Since the conclusion of the presented experiments, the MixMatch team at Google Research had already followed-up on their publication with ReMixMatch [9] and FixMatch [10]. These new iterations are alleged to perform even better in low-label scenarios, approaching the domain of few-shot learning, which demands further attention.

Many more experiments can be done to uncover the potential of this family of powerful methods in the field of EO. Whether trying out a different data set (e.g. BigEarthNet [11]) or extending towards a different application (e.g. semantic segmentation), our experiments with semi-supervised learning are bound to continue.

Eager to experiment with SSL? If you are interested in our work or Earth observation in general, you can join us and contribute to our research endeavors.

References

[1] Avital Oliver, Augustus Odena, Colin Raffel, Ekin D. Cubuk, Ian J. Goodfellow. Realistic Evaluation of Deep Semi-Supervised Learning Algorithms. 32nd Conference on Neural Information Processing Systems (NeurIPS 2018), Montréal, Canada.

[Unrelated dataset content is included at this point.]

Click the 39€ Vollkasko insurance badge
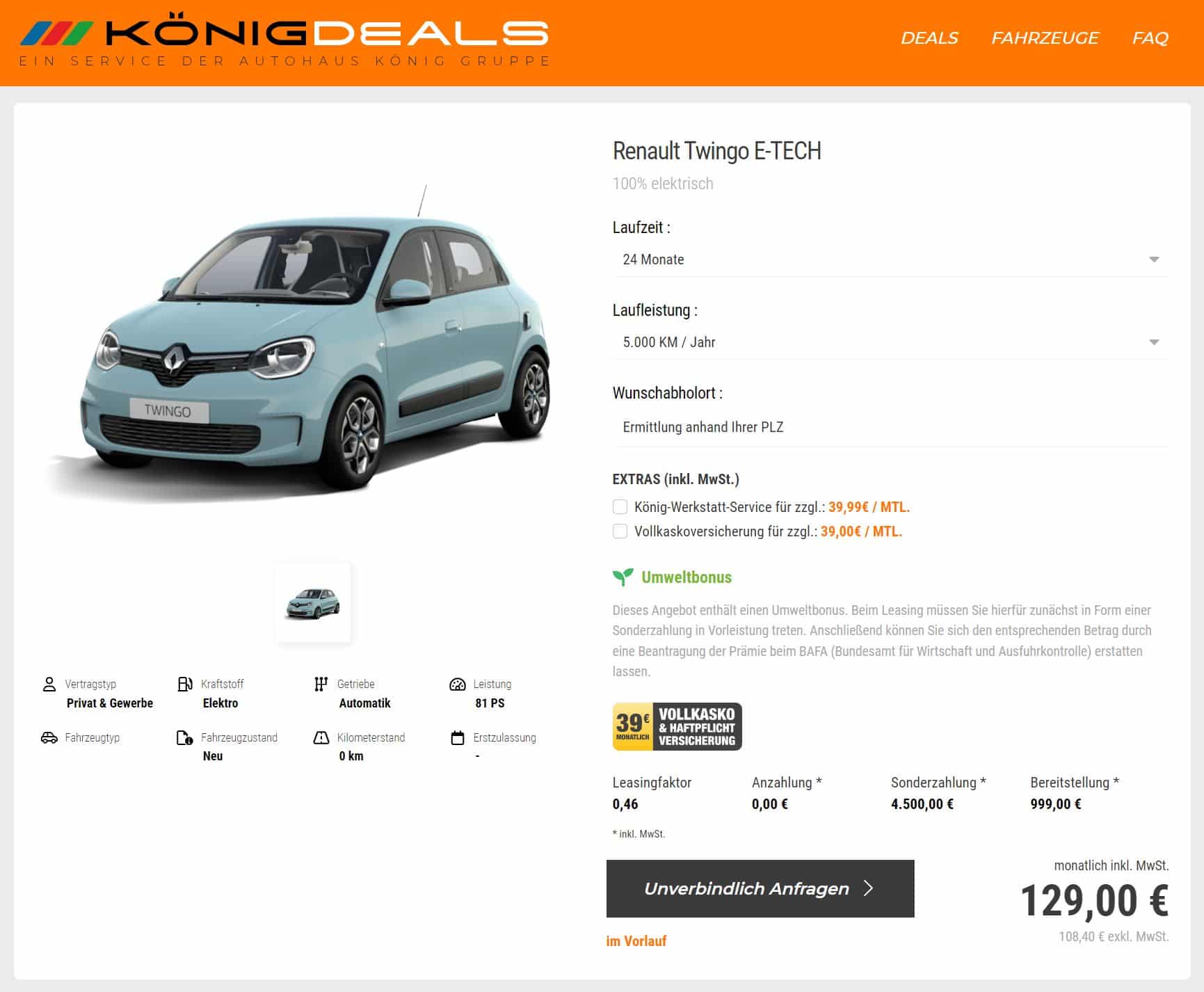 pyautogui.click(x=677, y=726)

[2] Prem Shankar Singh Aydav and Sonajharia Minz. Semi-Supervised Learning for the Classification of Remote Sensing Images: A Literature Review. Krishi Sanskriti Publications, Advances in Computer Science and Information Technology (ACSIT). Volume 4, Issue 1; January-March, 2017, pp. 10–15.

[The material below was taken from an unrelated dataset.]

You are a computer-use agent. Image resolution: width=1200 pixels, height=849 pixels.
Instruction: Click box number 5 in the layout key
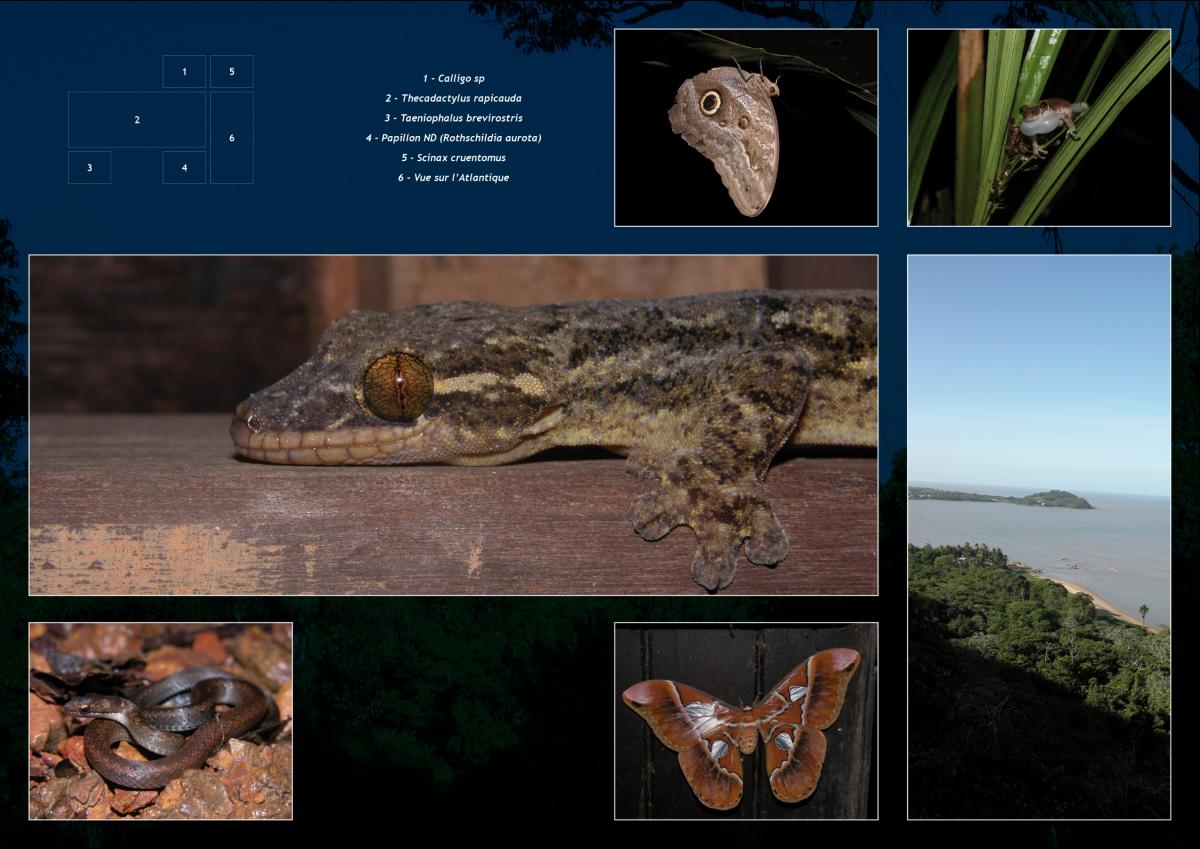coord(231,71)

[3] David Berthelot, Nicholas Carlini, Ian Goodfellow, Nicolas Papernot, Avital Oliver, Colin Raffel. MixMatch: A Holistic Approach to Semi-Supervised Learning. 33rd Conference on Neural Information Processing Systems (NeurIPS 2019), Vancouver, Canada.

[4] Hongyi Zhang, Moustapha Cisse, Yann N. Dauphin, David Lopez-Paz. mixup: Beyond Empirical Risk Minimisation. arXiv preprint, Machine Learning (cs.LG).

[5] Patrick Helber, Benjamin Bischke, Andreas Dengel, Damian Borth. EuroSAT: A Novel Dataset and Deep Learning Benchmark for Land Use and Land Cover Classification. IEEE Journal of Selected Topics in Applied Earth Observations and Remote Sensing, 2019.

[6] Kaiming He, Xiangyu Zhang, Shaoqing Ren, Jian Sun. Delving Deep into Rectifiers: Surpassing Human-Level Performance on ImageNet Classification. arXiv preprint, Computer Vision and Pattern Recognition (cs.CV).

[7] Mark Sandler, Andrew Howard, Menglong Zhu, Andrey Zhmoginov, Liang-Chieh Chen. MobileNetV2: Inverted Residuals and Linear Bottlenecks. The IEEE Conference on Computer Vision and Pattern Recognition (CVPR), 2018, pp. 4510–4520.

[8] Qizhe Xie, Zihang Dai, Eduard Hovy, Minh-Thang Luong, Quoc V. Le. Unsupervised Data Augmentation for Consistency Training. arXiv preprint, Machine Learning (cs.LG).

[9] David Berthelot, Nicholas Carlini, Ekin D. Cubuk, Alex Kurakin, Kihyuk Sohn, Han Zhang, Colin Raffel. ReMixMatch: Semi-Supervised Learning with Distribution Alignment and Augmentation Anchoring. arXiv preprint, Machine Learning (cs.LG).

[10] Kihyuk Sohn, David Berthelot, Chun-Liang Li, Zizhao Zhang, Nicholas Carlini, Ekin D. Cubuk, Alex Kurakin, Han Zhang, Colin Raffel. FixMatch: Simplifying Semi-Supervised Learning with Consistency and Confidence. arXiv preprint, Machine Learning (cs.LG).

[11] G. Sumbul, M. Charfuelan, B. Demir, V. Markl. BigEarthNet: A Large-Scale Benchmark Archive for Remote Sensing Image Understanding. IEEE International Conference on Geoscience and Remote Sensing Symposium, pp. 5901–5904, Yokohama, Japan, 2019.